A kind of LB will be introduced. There are several neutron servers(for example,A,B,C,D),each one will subscrie a topic, for example, neutron server A will subscribe to topic A, neutron server B will subscribe to topic B, etc. Each local controller will publish port status event to a topic selected randomly.

Assuming there are 4 server nodes and 3 compute nodes. Base on the previous description, there are 4 topics, that will be subscribed by 4 neturon servers. Server will update its topic timestamp stored in DF DB which representing it status. If a new server node is added to server cluster, it will add a new topic to DF DB, and next time the compute node might publish event to that topic.

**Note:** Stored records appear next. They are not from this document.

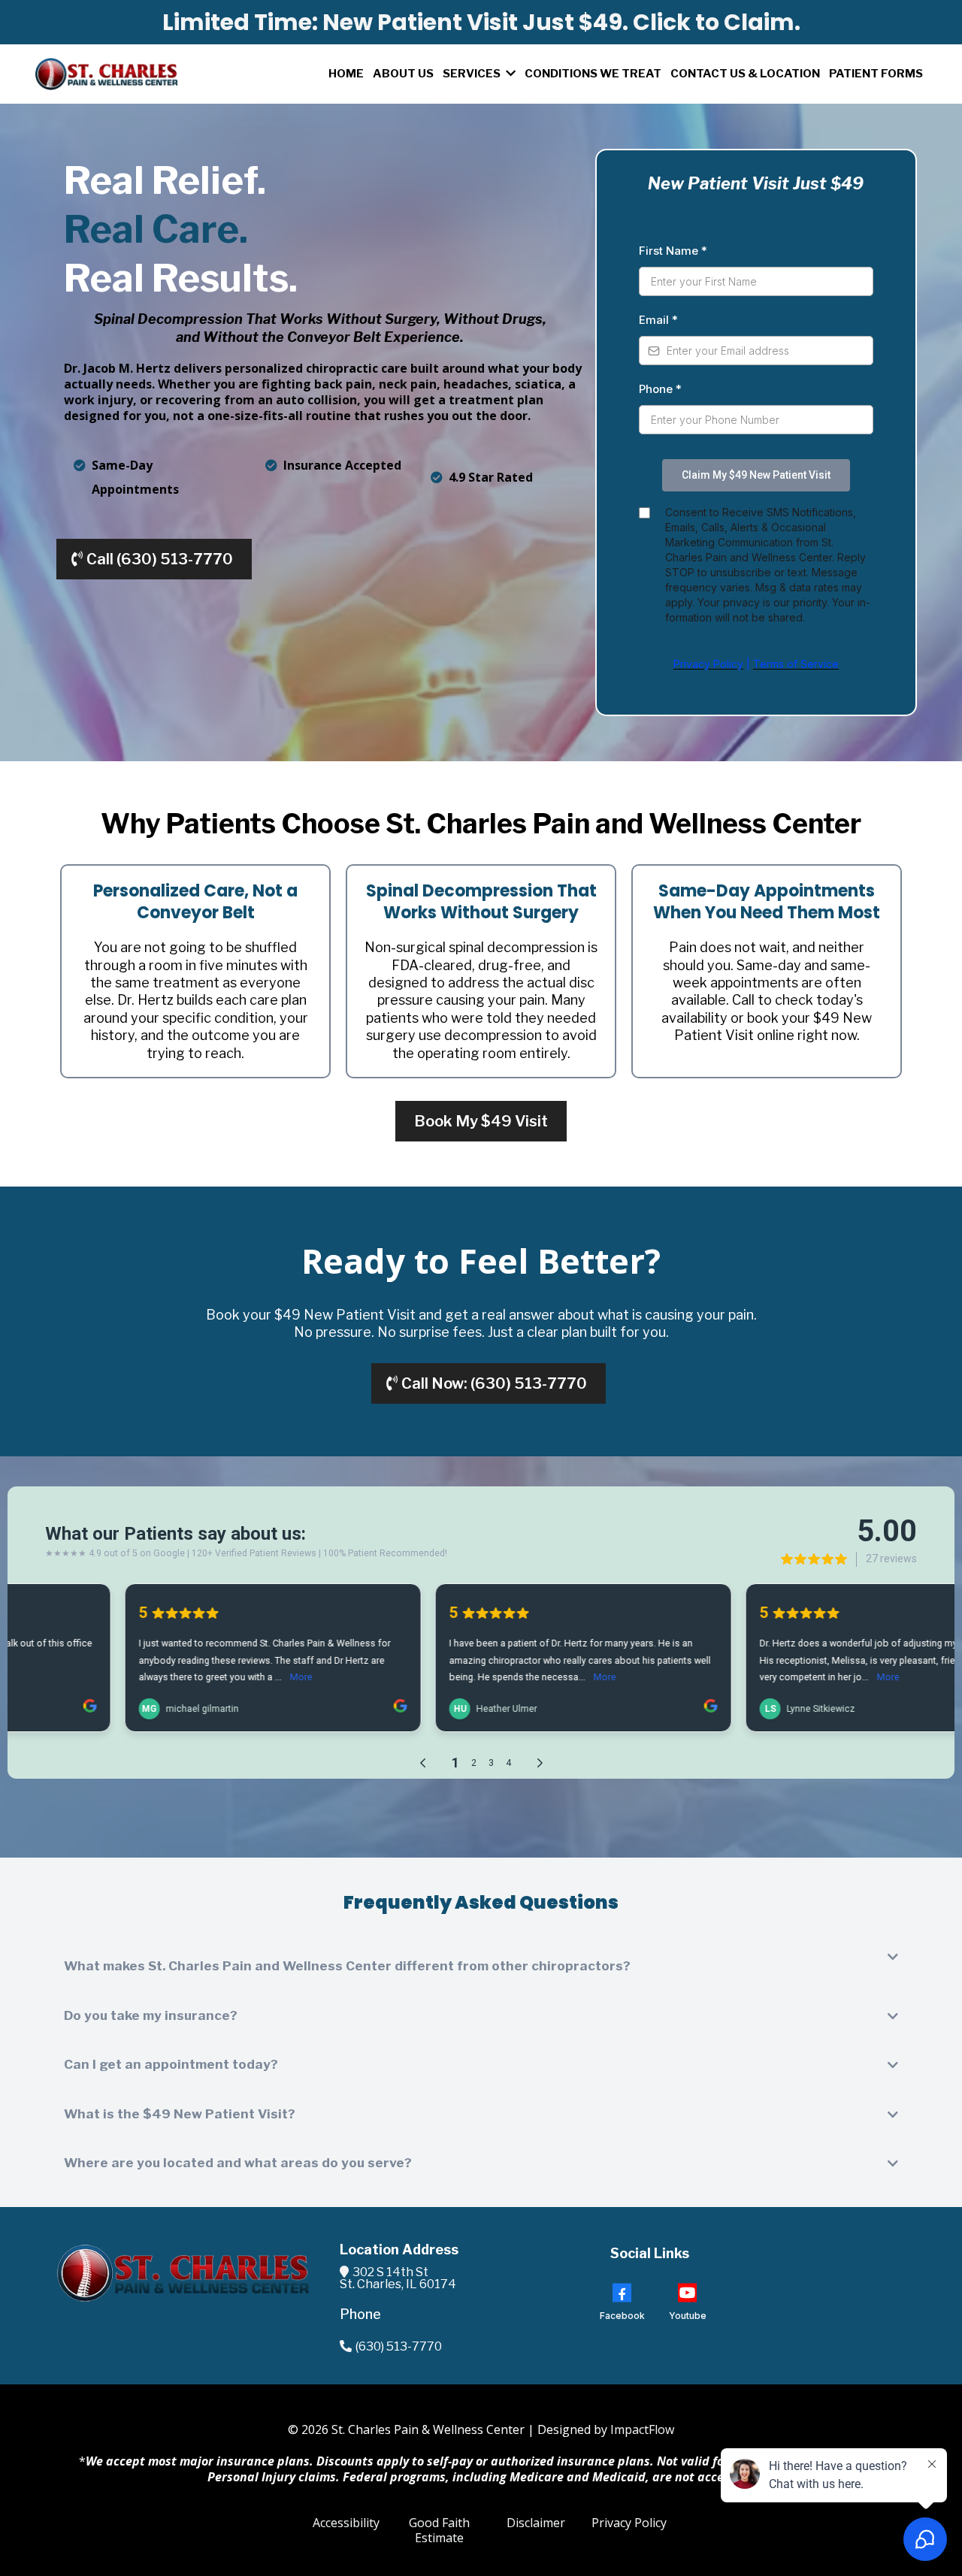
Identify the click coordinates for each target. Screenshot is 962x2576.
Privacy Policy (629, 2522)
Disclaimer (536, 2522)
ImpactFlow (642, 2429)
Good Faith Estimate (439, 2530)
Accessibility (346, 2522)
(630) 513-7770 (398, 2346)
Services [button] (473, 73)
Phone (660, 389)
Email (658, 320)
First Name (673, 250)
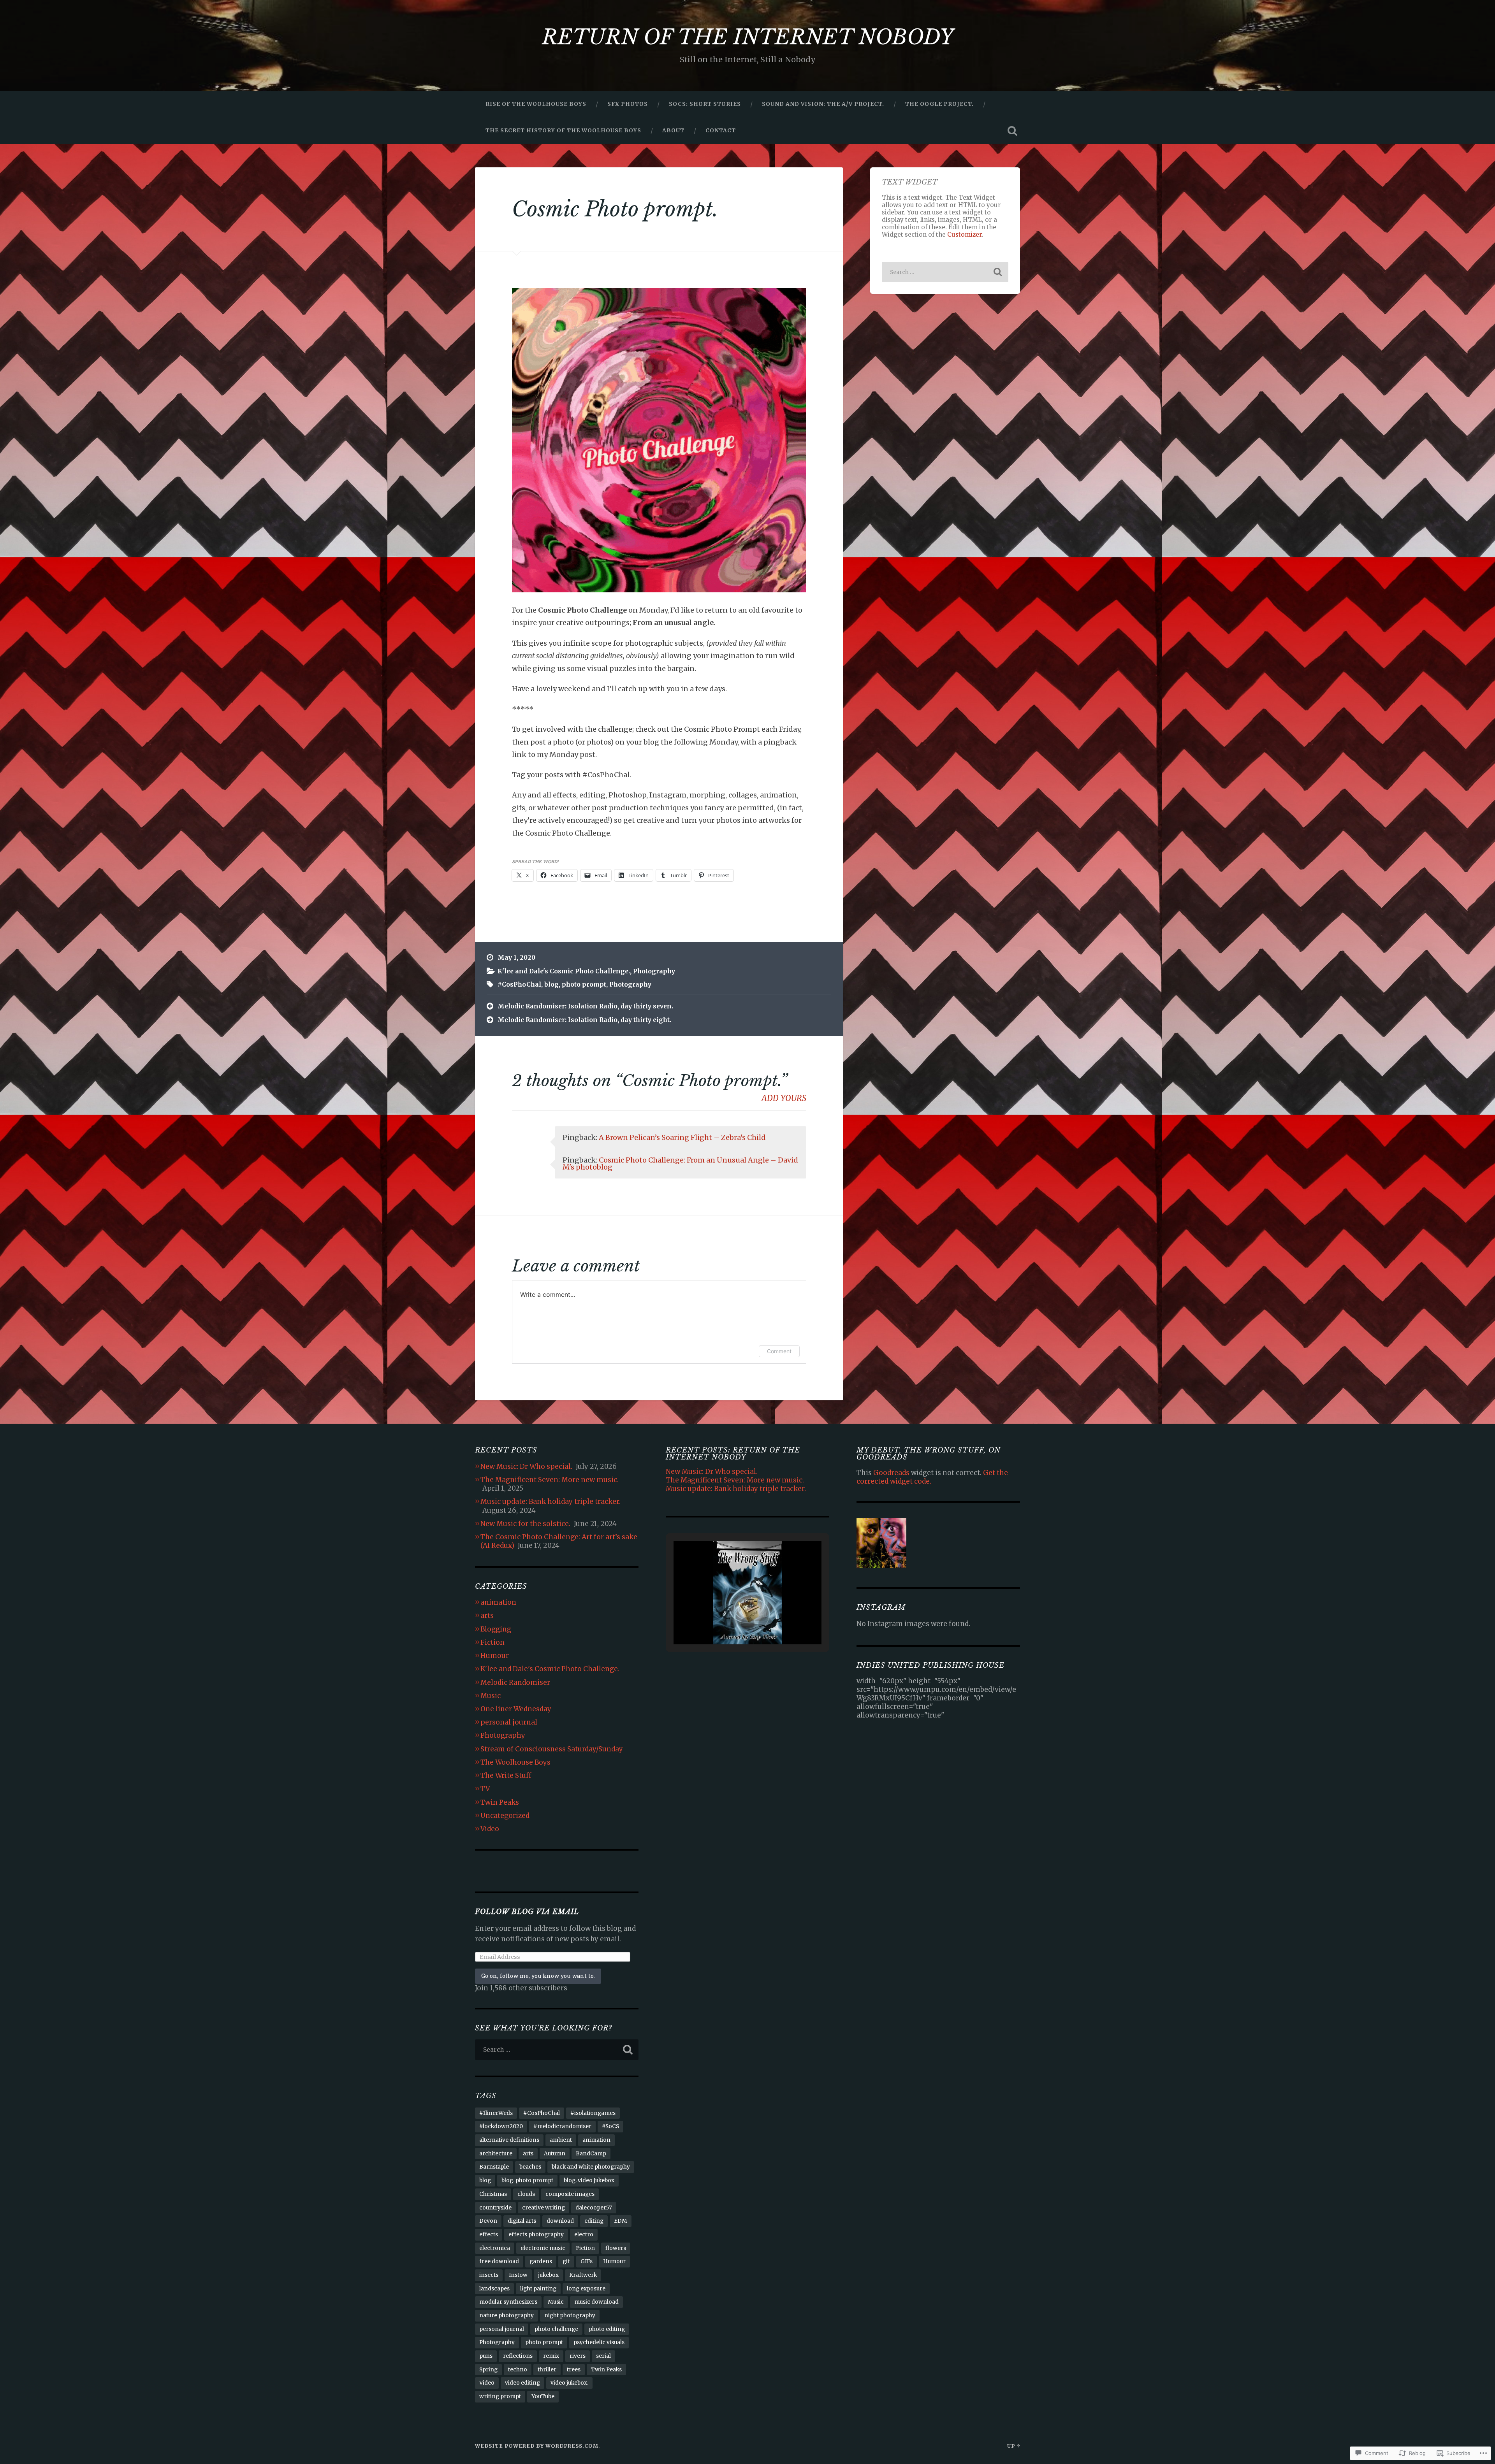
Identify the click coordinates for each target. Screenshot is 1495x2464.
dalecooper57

On the other side, all compute nodes will have a random algorithm(the result can not exceed the total number) which will select random topic stored in DF DB to send event of port status update..

+------------+     +---------+         +----+        +--------------+
| SubscriberA <---   Topic A    <----  |    |   <----+ Publisher X  |
+------------+     +---------+         |    |        +--------------+
                                       | R  |
+------------+     +---------+         | A  |        +--------------+
| SubscriberB <---   Topic B    <----  | D  |   <----+ Publisher Y  |
+------------+     +---------+         | O  |        +--------------+
                                       | M  |
+------------+     +---------+         |    |        +--------------+
| SubscriberC <---   Topic C    <----  |    |   <----+ Publisher Z  |
+------------+     +---------+         +----+        +--------------+
The topic for port status

The special topic defined for port update status event is shared by all tenants.

Pros and Cons

Pros

There are several neutron servers which will process port status events concurrently, so it can alleviate the pressure of each server effectively.

Cons

There is only one thread to process events published by several compute nodes at the same time. Its won’t be a serious problem when there are a few nodes, but we should evaluate the process capability of the server in detail while there are too many compute nodes, especially when all compute nodes are online concurrently.